1.Piperacillin (PIPC) とAmikacin (AMK) を併用した場合の抗菌力における相互干渉を緑膿菌, 大腸菌に対する最小発育阻止濃度 (MIC) のFICindex及びディスク感受性阻止円直径から吟味した。
2.大腸菌に対する両薬剤の抗菌力の相互干渉は認あられなかったが, 緑膿菌の一部の菌株に対して, 両薬剤併用による相乗的抗菌力増強がFIcindexから認められた。緑膿菌に対する相乗的抗菌作用の増強はPIPCのMICが≥25μg/mlの菌株には認められなかったが, MIC≤12.5μg/mlの菌株については明白に認められた。従つてPIPC昭和ディスク感受性テスト (+++)(++) 域菌株に対して, PIPCとAMKの併用は相乗的臨床効果が得られることが推定し得る。

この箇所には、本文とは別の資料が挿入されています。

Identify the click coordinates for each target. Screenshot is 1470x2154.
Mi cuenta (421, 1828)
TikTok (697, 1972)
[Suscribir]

3.FIC indexからPIPCとAMKの相乗的抗菌力の増強がみられた緑膿菌株において, PIPC/AMKコンビネーション・ディスク (30μg/30μgあるいは30μg/15μg含有) の阻止円直径はいずれか単剤ディスクの阻止円直径より約3mm以上増大していた。しかし, FICindexより相乗的抗菌力増強のみられなかつた菌株のPIPC/AMKディスク阻止円直径はいずれか単剤のディスク阻止円直径より増大しなかったか, 増大の傾向があっても≤2mm であった。